Offered as a means to support ongoing discussion, the report does not constitute an analytical document, nor does it represent any formal position of the organizations involved.
Participants
Ambassador Karl Eikenberry is the William J. Perry Fellow in International Security at the Center for International Security and Cooperation and a distinguished fellow with the Shorenstein Asia-Pacific Research Center at Stanford University. He served as the U.S. Ambassador to Afghanistan from May 2009 to July 2011 and had a thirty-five year career in the U.S. Army, retiring with the rank of lieutenant general.
Dr. Thomas Fingar is a Shorenstein APARC Fellow and was the inaugural Oksenberg-Rohlen Fellow in the Freeman Spogli Institute for International Studies at Stanford University. He was the Payne Distinguished Lecturer at Stanford during January to December 2009. From May 2005 through December 2008, he served as the first deputy director of national intelligence for analysis and, concurrently, as chairman of the National Intelligence Council. He served previously as assistant secretary of the State Department’s Bureau of Intelligence and Research (2004–2005), principal deputy assistant secretary (2001–2003), deputy assistant secretary for analysis (1994–2000), director of the Office of Analysis for East Asia and the Pacific (1989–1994), and chief of the China Division (1986–1989).

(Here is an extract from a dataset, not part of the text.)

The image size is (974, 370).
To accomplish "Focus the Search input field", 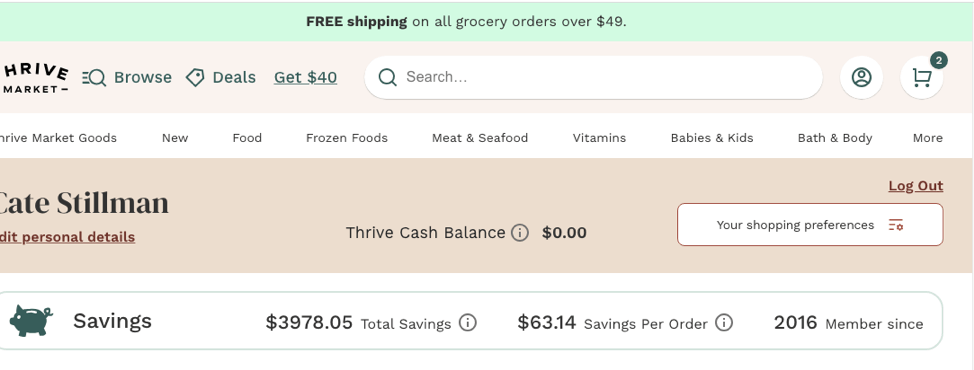I will (593, 78).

Dr. David Holloway is the Raymond A. Spruance Professor of International History, a professor of political science, and an FSI senior fellow. He was co-director of CISAC from 1991 to 1997, and director of FSI from 1998 to 2003. His research focuses on the international history of nuclear weapons, on science and technology in the Soviet Union, and on the relationship between international history and international relations theory. His book “Stalin and the Bomb: The Soviet Union and Atomic Energy, 1939-1956” (Yale University Press, 1994) was chosen by the New York Times Book Review as one of the 11 best books of 1994, and it won the Vucinich and Shulman prizes of the American Association for the Advancement of Slavic Studies.

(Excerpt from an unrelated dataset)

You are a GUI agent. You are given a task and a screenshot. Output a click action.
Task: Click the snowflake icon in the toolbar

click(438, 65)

Dr. Kathryn Stoner (moderator) is a Senior Fellow at the Freeman Spogli Institute for International Studies at Stanford University and at the Center on Democracy, Development, and the Rule of Law, as well as (since 2010) the Faculty Director of the Ford Dorsey Program in International Policy Studies at Stanford University. She teaches in the Department of Political Science at Stanford, and in the Program on International Relations, as well as in the Ford Dorsey Program. Prior to coming to Stanford in 2004, she was on the faculty at Princeton University for nine years, jointly appointed to the Department of Politics and the Woodrow Wilson School for International and Public Affairs.
Issues Discussed
Dr. Henry Kissinger said that President Nixon “created a set of international policies whose main outlines survive to this day.” One of the most important is triangulation; by improving relations with China, the U.S. carved out favorable negotiating positions with the Soviet Union — while improving relations with both countries.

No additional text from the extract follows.